Polars Cloud and Distributed Polars now available

jonbaer | 142 points

Having done a bit of data engineering in my day, I'm growing more and more allergic to the DataFrame API (which I used 24/7 for years). From what I've seen over the past ~10 years, 90+% of use cases would be better served by SQL, both from the development perspective as well as debugging, onboarding, sharing, migrating etc.

Give an analyst AWS Athena, DuckDB, Snowflake, whatever, and they won't have to worry about looking up what m6.xlarge is and how it's different from c6g.large.

drej | 9 hours ago

I recently had to create a reproducible version of incredibly complicated and messy R concoctions our data scientists came up with.

I did it with pandas without much experience with it and a lot of AI help (essentially to fill in the blanks the data scientists had left, because they only had to do the calculation once).

I then created a polars version which uses lazyframes.
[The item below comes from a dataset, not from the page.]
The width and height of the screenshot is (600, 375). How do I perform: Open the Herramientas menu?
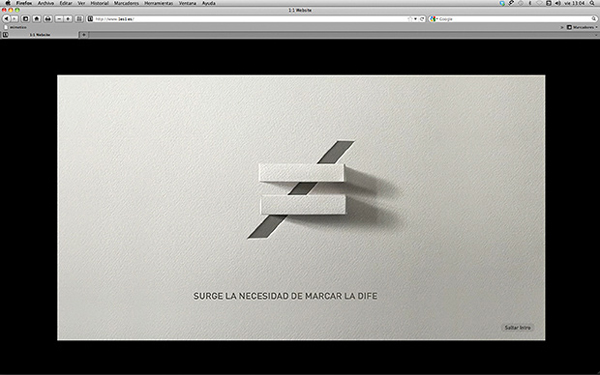tap(158, 3)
It ended up being about 20x faster than the first version. I did try to do some optimizations by hand to make the execution planner work even better which I believe paid off.

If you have to do a large non interactive analytical calculation (i.e. not in a notebook) polars seems to be way ahead imo!
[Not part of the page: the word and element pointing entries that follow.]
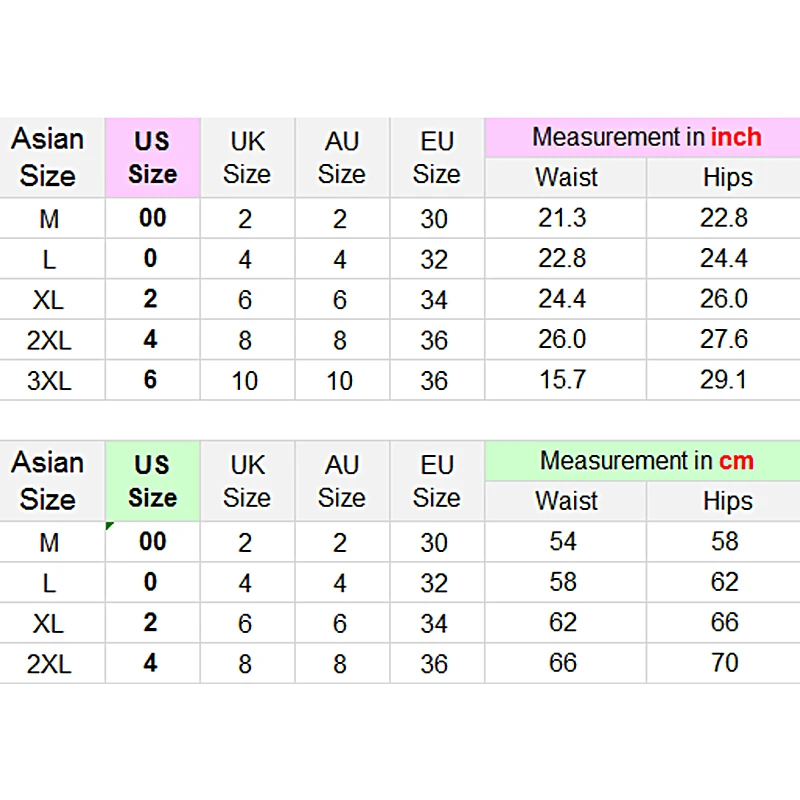The height and width of the screenshot is (800, 800).
Task: Click bold US size 6 in 3XL row
Action: pyautogui.click(x=150, y=380)
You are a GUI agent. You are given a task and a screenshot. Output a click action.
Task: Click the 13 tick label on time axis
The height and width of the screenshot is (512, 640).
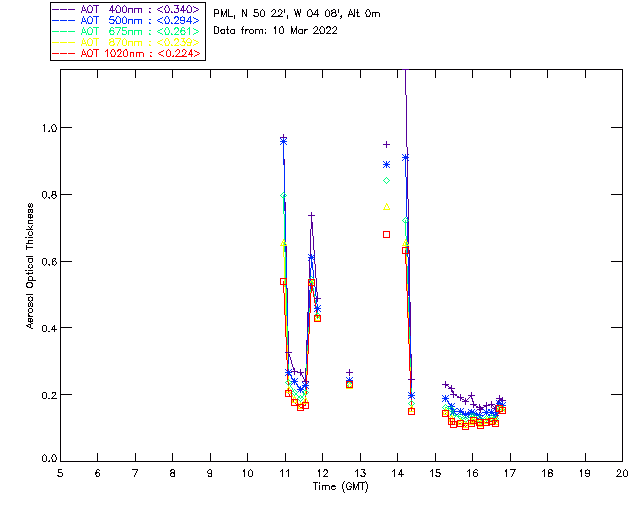click(x=360, y=473)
I do wish that it was just as easy to use as a rust library though.. the focus however seems to be on being competitive in python land mainly.

sureglymop | 7 hours ago
robertkoss | 10 hours ago

Love it!

Still don't get why one of the biggest player in the space, Databricks is overinvesting in Spark. For startups, Polars or DuckDB are completely sufficient. Other companies like Palantir already support bring your own compute.

robertkoss | 10 hours ago

Been a polars fan for a loooong time. Happy to see the team ship their product and I hope it does well!

cantdutchthis | 11 hours ago

Polars is certainly better than pandas doing things locally. But that is a low bar. I’ve not had great experience using Polars on large enough datasets. I almost always end up using duckdb. If I am using SQL at the end of the day, why bother starting with Polars? With AI these days, it’s ridiculously fast to put together performant SQLs. Heck you can even make your own grammar and be done with it.

lvl155 | 10 hours ago

I don't understand. Can I use distributed Polars with my own machines or do I have to buy cloud compute to run distributed queries (I don't want that). If not, is this planned?

boomer_joe | 9 hours ago

Polars is great, absolute best of luck with the launch

jpcompartir | 10 hours ago

Hmm so how does the polars SQLContext stack up against duckdb? And can both cope with a distributed polars?
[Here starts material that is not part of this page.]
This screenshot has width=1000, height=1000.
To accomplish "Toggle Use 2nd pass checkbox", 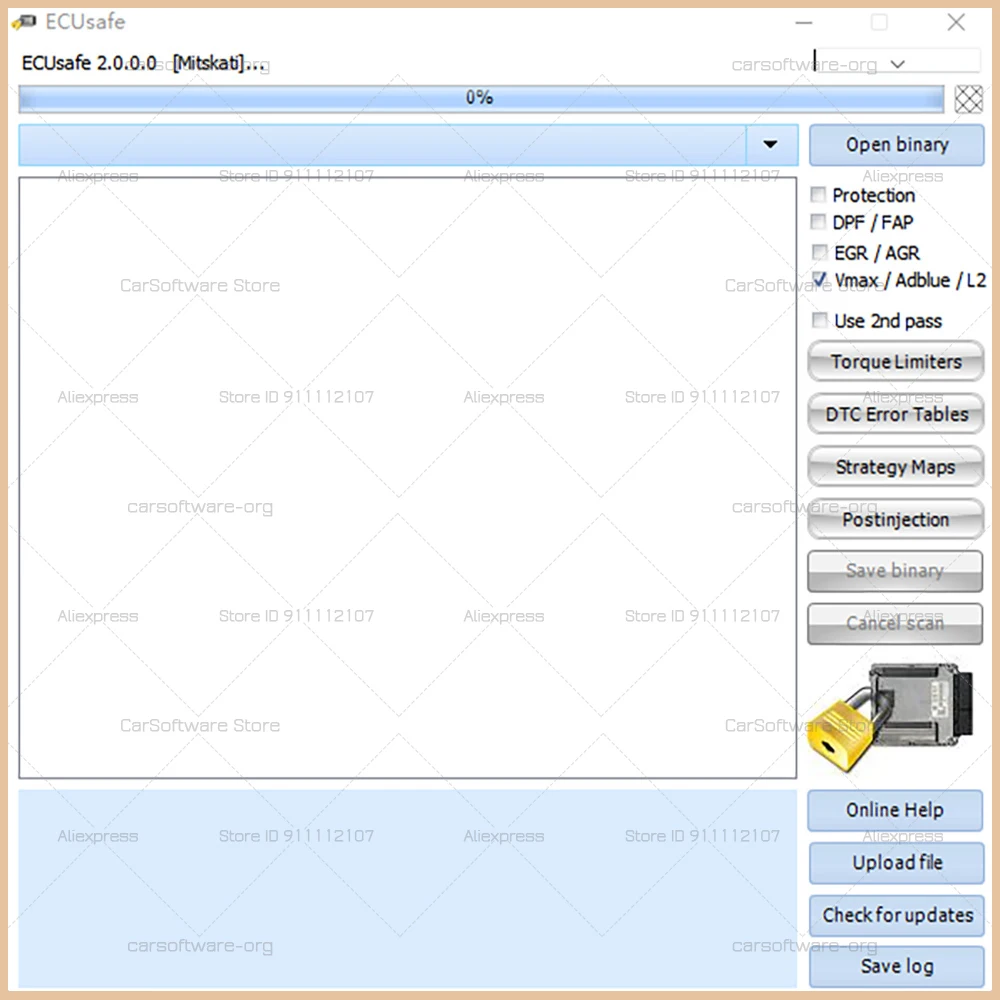I will (x=820, y=320).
It feels like we are on the path to reinventing BigQuery.

willvarfar | 11 hours ago

Out of curiosity and because I don't want to create a test account right now:

How does billing with "Deploy on AWS" work? Do I need to bring my own AWS account and Polars is payed for the image through AWS or am I billed by Polars and they pass a share to AWS. In other words do I have a contract primarily with AWS or Polars?

weinzierl | 11 hours ago

Cool. But abstract away the infra knowledge to the actual instance types. Instead I’d expect the polars cloud abstraction to find me the most cost effective (spot instance) that meets my cpu and memory reqs and disk reqs. Why do I have to give it — looking at the example — the AWS instance type?

gigatexal | 11 hours ago

Is there any distributed polars for non Polars Cloud?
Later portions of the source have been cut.